Garde à vue, c’est l’histoire d’un homme mort. Oui, bien sûr, il y a les cadavres des jeunes filles. Des jeunes filles atrocement assassinées. Mais il y a un autre corps : celui de maître Martinaud, notaire. Il est vivant mais il est mort. C’est un homme seul, un homme défait, un homme gelé. Il est pâle, il est hagard ; son regard est vide. Il est enfermé dans un manteau trop grand pour lui. Il est prisonnier de son costume noir et de ses idées sombres. Il sourit mais il n’est pas là. Il n’existe plus depuis bien longtemps. Il va même jusqu’à s’accuser de crimes qu’il n’a pas commis. Quelle masse de désespoir faut-il pour s’accuser de crimes que l’on n’a pas commis ? – Un désespoir insondable, le désespoir de n’être pas aimé. Pas aimé par qui ?
Par la plus belle qui soit, évidemment : Romy Schneider. Une femme à la beauté stupéfiante mais au cœur de pierre. Une femme qui hait et méprise son mari, maître Martinaud, notaire. Une femme qui va jusqu’à l’accuser d’avoir abusé de la petite Camille pour suggérer qu’il ait pu tuer deux autres petites filles… Quelle noirceur faut-il avoir au fond de son cœur pour oser porter une telle accusation ? Une accusation qui peut conduire son mari droit à l’échafaud...
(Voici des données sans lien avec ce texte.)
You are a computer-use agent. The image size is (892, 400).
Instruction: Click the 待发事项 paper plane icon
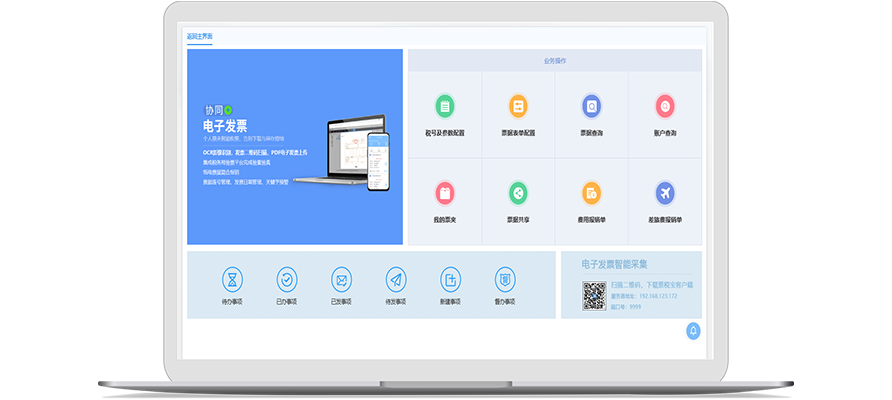coord(396,279)
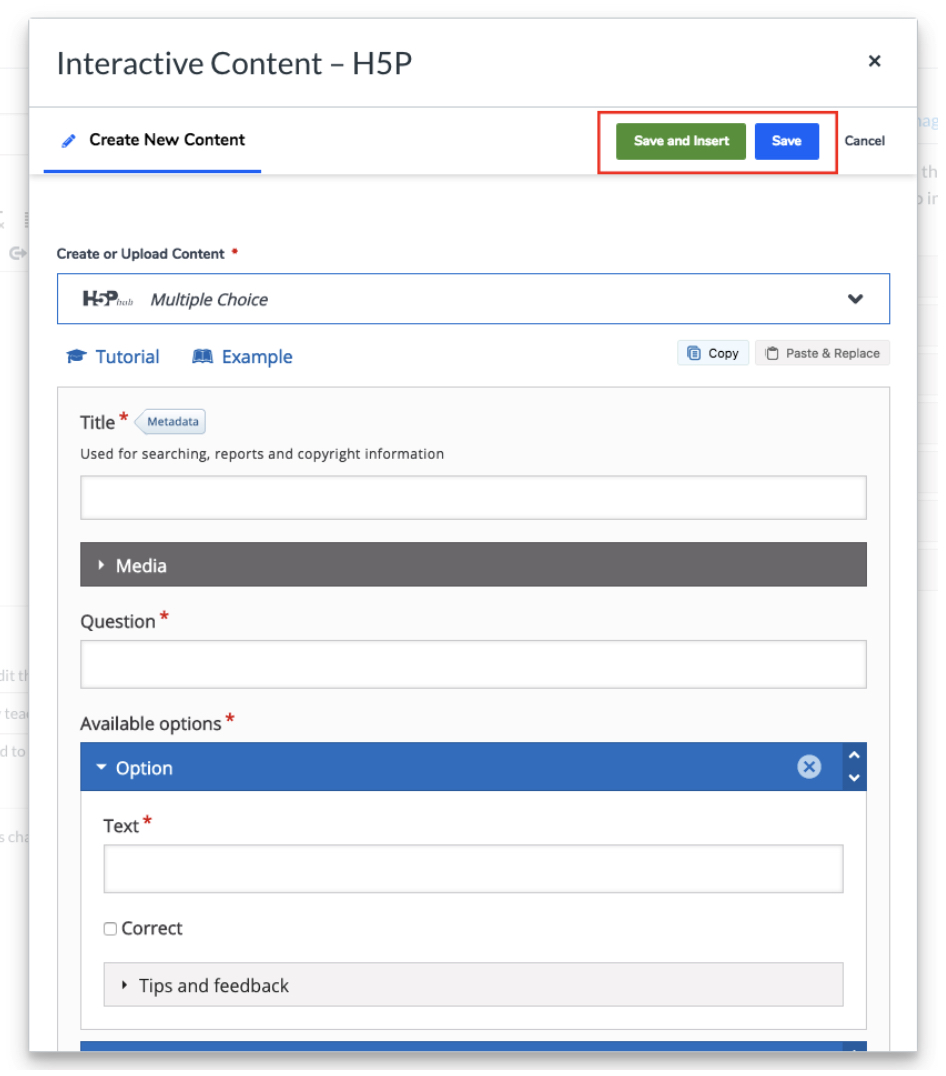The height and width of the screenshot is (1076, 946).
Task: Open the Metadata editor next to Title
Action: [170, 421]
Seulement voilà : maître Martinaud a la gueule de l’emploi. Il est cynique et ironique. C’est un notaire patibulaire. C’est un notable insupportable. C’est le coupable idéal. Il endosse ce rôle avec un plaisir masochiste. Qui pourrait croire que derrière ce bourgeois de province se cache un homme sensible et désespéré, terrassé par le désamour de sa femme ? Personne, sauf peut-être l’inspecteur Gallien, joué par Lino Ventura. Il faut voir sa tête défaite quand il comprend enfin la vérité.
Claude Miller nous aura prévenus : le délit de sale gueule ne résiste pas longtemps à l’irruption de la vérité : la vérité toute nue.